§ WHAT IS NEEDED:
Of the entries below, restate word for word only the section that runs from the line with "You are a computer-use" to the line with "The image size is (1568, 762).", counting both ends.
*** Opening of THE DATA ***
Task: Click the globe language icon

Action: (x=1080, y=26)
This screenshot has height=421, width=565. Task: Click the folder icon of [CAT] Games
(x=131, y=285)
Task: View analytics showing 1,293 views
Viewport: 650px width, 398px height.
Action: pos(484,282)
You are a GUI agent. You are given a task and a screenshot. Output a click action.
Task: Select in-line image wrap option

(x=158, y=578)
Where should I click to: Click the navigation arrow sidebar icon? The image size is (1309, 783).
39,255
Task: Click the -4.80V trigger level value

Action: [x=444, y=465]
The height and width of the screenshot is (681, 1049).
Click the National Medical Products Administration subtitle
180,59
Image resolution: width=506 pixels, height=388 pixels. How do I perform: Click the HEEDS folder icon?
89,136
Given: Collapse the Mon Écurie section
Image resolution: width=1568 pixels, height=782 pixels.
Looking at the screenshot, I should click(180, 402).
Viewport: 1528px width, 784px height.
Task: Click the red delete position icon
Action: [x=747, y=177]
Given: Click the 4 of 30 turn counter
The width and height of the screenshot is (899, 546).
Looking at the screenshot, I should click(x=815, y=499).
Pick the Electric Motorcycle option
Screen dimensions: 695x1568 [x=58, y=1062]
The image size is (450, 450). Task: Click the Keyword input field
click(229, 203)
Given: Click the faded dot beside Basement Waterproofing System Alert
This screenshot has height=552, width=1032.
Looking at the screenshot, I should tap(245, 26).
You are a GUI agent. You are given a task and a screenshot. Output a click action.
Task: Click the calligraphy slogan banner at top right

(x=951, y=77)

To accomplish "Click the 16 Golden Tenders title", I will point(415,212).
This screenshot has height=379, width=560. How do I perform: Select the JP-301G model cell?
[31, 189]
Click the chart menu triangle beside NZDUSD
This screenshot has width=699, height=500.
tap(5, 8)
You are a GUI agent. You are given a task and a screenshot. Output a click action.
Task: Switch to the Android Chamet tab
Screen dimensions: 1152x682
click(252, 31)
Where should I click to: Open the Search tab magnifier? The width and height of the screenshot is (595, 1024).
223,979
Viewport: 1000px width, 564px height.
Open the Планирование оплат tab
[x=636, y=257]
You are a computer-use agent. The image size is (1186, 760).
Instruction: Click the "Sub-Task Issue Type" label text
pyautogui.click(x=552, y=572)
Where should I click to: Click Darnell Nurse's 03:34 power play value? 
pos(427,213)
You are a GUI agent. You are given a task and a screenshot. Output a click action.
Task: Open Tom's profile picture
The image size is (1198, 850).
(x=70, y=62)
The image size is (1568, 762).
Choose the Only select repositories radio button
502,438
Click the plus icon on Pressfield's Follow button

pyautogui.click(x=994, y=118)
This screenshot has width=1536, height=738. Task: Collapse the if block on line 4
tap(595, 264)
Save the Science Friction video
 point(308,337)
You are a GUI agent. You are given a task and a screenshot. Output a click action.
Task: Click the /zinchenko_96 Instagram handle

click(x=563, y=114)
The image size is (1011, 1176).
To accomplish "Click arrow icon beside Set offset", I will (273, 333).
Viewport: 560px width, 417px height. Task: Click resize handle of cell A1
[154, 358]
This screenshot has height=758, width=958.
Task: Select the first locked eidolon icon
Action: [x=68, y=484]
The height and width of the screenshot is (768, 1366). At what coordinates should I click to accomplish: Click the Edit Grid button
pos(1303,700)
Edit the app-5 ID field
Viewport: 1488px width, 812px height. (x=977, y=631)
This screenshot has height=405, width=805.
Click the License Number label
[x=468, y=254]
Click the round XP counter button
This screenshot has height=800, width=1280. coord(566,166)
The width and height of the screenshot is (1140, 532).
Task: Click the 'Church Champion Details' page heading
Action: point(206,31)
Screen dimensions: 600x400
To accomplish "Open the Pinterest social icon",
*** Close of THE DATA ***
§ OUTPUT:
You are a computer-use agent. The image size is (1186, 760).
Instruction: Click the "Sub-Task Issue Type" label text
pyautogui.click(x=552, y=572)
Where should I click to: Click Darnell Nurse's 03:34 power play value? 
pos(427,213)
You are a GUI agent. You are given a task and a screenshot. Output a click action.
Task: Open Tom's profile picture
The image size is (1198, 850).
(x=70, y=62)
The image size is (1568, 762).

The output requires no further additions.